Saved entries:
§

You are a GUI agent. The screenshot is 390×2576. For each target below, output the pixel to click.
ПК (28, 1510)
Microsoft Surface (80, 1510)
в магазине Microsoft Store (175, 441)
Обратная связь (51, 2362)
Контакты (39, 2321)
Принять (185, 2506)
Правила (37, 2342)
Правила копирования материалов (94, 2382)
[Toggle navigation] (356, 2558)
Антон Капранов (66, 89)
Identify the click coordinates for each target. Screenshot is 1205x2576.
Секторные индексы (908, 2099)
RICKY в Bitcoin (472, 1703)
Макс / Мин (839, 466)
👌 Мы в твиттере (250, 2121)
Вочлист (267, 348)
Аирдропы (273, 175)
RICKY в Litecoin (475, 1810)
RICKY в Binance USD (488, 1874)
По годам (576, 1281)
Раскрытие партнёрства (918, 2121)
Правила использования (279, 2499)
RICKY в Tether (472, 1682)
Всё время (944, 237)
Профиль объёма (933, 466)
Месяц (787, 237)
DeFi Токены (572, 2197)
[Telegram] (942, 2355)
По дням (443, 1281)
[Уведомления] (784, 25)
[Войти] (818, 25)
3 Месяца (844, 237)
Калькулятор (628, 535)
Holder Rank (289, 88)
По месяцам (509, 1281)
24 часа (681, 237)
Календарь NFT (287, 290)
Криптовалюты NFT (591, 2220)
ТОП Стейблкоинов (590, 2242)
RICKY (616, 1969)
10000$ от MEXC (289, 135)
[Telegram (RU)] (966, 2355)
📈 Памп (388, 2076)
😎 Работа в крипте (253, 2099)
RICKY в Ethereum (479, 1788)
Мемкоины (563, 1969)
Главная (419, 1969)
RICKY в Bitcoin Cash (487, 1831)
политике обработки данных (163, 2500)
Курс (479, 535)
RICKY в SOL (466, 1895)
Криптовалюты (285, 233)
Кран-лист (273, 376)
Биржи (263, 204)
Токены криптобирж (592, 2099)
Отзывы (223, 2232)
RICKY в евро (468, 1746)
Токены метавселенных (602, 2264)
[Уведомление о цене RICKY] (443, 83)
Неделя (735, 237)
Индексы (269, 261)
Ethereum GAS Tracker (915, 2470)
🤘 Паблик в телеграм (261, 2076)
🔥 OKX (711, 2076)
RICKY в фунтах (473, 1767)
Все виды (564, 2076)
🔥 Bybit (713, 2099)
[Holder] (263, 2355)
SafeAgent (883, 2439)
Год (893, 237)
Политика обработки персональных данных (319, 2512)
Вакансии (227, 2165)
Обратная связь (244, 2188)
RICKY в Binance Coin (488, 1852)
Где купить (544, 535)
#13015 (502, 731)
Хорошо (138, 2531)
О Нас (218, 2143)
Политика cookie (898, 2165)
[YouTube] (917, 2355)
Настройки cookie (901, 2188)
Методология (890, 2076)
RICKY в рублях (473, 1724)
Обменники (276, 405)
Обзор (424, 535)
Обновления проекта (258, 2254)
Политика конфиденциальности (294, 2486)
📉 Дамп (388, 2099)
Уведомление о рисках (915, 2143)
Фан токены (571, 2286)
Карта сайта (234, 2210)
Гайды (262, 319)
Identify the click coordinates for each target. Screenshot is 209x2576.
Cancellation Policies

§

» **Exercise requirements**
Of the lines above, retype only those from the line containing "твиттере (250, 2121)" through the line containing "OKX (711, 2076)", including both, exactly.

» **Completed exercise**
👌 Мы в твиттере (250, 2121)
Вочлист (267, 348)
Аирдропы (273, 175)
RICKY в Litecoin (475, 1810)
RICKY в Binance USD (488, 1874)
По годам (576, 1281)
Раскрытие партнёрства (918, 2121)
Правила использования (279, 2499)
RICKY в Tether (472, 1682)
Всё время (944, 237)
Профиль объёма (933, 466)
Месяц (787, 237)
DeFi Токены (572, 2197)
[Telegram] (942, 2355)
По дням (443, 1281)
[Уведомления] (784, 25)
[Войти] (818, 25)
3 Месяца (844, 237)
Калькулятор (628, 535)
Holder Rank (289, 88)
По месяцам (509, 1281)
24 часа (681, 237)
Календарь NFT (287, 290)
Криптовалюты NFT (591, 2220)
ТОП Стейблкоинов (590, 2242)
RICKY (616, 1969)
10000$ от MEXC (289, 135)
[Telegram (RU)] (966, 2355)
📈 Памп (388, 2076)
😎 Работа в крипте (253, 2099)
RICKY в Ethereum (479, 1788)
Мемкоины (563, 1969)
Главная (419, 1969)
RICKY в Bitcoin Cash (487, 1831)
политике обработки данных (163, 2500)
Курс (479, 535)
RICKY в SOL (466, 1895)
Криптовалюты (285, 233)
Кран-лист (273, 376)
Биржи (263, 204)
Токены криптобирж (592, 2099)
Отзывы (223, 2232)
RICKY в евро (468, 1746)
Токены метавселенных (602, 2264)
[Уведомление о цене RICKY] (443, 83)
Неделя (735, 237)
Индексы (269, 261)
Ethereum GAS Tracker (915, 2470)
🤘 Паблик в телеграм (261, 2076)
🔥 OKX (711, 2076)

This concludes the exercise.